Hi there, I'm wondering if anybody can shed some light into what is happening during the count table step with featureCounts. I am loosing more than half of my reads. My mapping statistics seem to be fine when I run STAR.

My library is 75bp paired end using the Nugen Ovation Universal kit. The RNA is from rat. I downloaded the NCBI genome and made the STAR index. Here is my command to run STAR:

STAR --runThreadN 12 \
--genomeDir <path to...>/genomes/rn6/ncbi/star \
--readFilesIn ${R1} ${R2} \
--outFileNamePrefix starMapped/${job_name} \
--outSAMtype BAM Unsorted \
--seedSearchStartLmax 40 \
--outFilterScoreMinOverLread 0.5 \
--outFilterMatchNminOverLread 0.5

My mapping rate is 84-89%. A representative Log.final.out:

 UNIQUE READS:
                        Uniquely mapped reads % |       85.59%
                          Average mapped length |       147.92
                       Number of splices: Total |       23011150
            Number of splices: Annotated (sjdb) |       19835290
                       Number of splices: GT/AG |       22429313
                       Number of splices: GC/AG |       180851
                       Number of splices: AT/AC |       22581
               Number of splices: Non-canonical |       378405
                      Mismatch rate per base, % |       0.28%
                         Deletion rate per base |       0.02%
                        Deletion average length |       1.98
                        Insertion rate per base |       0.01%
                       Insertion average length |       1.66
                             MULTI-MAPPING READS:
             % of reads mapped to multiple loci |       10.03%
             % of reads mapped to too many loci |       0.38%
                                  UNMAPPED READS:
       % of reads unmapped: too many mismatches |       0.00%
                 % of reads unmapped: too short |       3.55%
                     % of reads unmapped: other |       0.45%

Next, I run featureCounts using the following command:

featureCounts -T 12 -p -t exon -g gene_id -a <path to...>/NCBI/Annotation/Genes/genes.gtf -o combined_counts.txt *.bam

My output from featureCounts looks like:

Successfully assigned fragments : 41071240 (44.6%)

And this is representative of one sample in the summary file:

Assigned         41243743
Unassigned_Ambiguity    259701
Unassigned_MultiMapping 30155153
Unassigned_NoFeatures   20857145

My question is, why am I losing so many reads at the step of making the count table? Why are multi-mappers ~10% with STAR and then ~30% with featureCounts?

Thanks!

You are not showing a crucial information which would prove me right (or wrong): the number of input reads. But here is my guess:

The figure STAR is referring as "% of reads mapped to multiple loci" is in relation to the number of input reads. However, the number featureCounts refers as "Unassigned_MultiMapping" is in relation to number of mapped reads. If you have 10% of input reads that are multimappers, but each maps to 4 locations, based on featureCounts output you would think you have 30% multimappers.

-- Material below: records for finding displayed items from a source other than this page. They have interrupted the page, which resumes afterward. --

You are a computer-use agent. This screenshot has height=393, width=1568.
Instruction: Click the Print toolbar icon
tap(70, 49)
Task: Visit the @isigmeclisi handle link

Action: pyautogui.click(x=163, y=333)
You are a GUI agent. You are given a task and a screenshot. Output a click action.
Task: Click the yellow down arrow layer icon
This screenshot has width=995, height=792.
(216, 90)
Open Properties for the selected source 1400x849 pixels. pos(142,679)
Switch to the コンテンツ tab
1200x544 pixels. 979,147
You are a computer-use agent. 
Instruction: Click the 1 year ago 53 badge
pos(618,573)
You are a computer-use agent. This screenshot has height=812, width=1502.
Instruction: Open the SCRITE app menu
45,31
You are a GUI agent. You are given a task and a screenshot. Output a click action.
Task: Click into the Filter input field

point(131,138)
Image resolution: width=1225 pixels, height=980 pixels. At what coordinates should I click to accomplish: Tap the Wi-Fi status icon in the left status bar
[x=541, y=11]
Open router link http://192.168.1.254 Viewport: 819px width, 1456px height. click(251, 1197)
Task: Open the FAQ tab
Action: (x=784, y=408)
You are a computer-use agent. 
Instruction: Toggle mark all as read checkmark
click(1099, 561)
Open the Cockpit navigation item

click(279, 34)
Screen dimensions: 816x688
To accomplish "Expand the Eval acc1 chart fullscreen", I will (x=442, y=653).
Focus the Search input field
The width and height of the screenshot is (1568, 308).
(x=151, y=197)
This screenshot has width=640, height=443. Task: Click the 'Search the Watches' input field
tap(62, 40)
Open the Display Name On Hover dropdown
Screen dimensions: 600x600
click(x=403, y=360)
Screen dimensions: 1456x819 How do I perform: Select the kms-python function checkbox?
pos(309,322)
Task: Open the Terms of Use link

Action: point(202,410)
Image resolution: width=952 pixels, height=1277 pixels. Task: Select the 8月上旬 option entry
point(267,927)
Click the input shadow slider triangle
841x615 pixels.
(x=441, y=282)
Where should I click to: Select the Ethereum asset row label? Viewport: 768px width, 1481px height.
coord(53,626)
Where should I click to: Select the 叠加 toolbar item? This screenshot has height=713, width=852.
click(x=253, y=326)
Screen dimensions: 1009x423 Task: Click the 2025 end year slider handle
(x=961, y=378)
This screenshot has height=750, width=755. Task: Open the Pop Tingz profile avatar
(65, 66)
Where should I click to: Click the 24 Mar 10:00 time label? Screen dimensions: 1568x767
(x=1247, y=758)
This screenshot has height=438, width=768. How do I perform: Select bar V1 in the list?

P.S.: did you check if the Nugen Ovation you are using really results in an unstranded library? Because the featureCounts command you are issuing is considering your reads as belonging to an unstranded library.

Ok, I think I understand what you're saying. I was so busy comparing percentages I didn't look at read counts.

So, for STAR I get:

                  Number of input reads |       73019489
                            UNIQUE READS:
           Uniquely mapped reads number |       62360589

For featureCounts my # of assigned reads is:

 Assigned         41243743

And the total input is: ~100k fragments, so yes, the huge drop in percentage makes sense now. But I still have a substantial drop in the number of unique fragments from STAR to featureCounts: 62,360,589 -> 41,243,743. What could explain that? Thanks,

PS: And yes, my library is unstranded. I played around with the options. Adding -s 1 drops the assigned read count to 1%.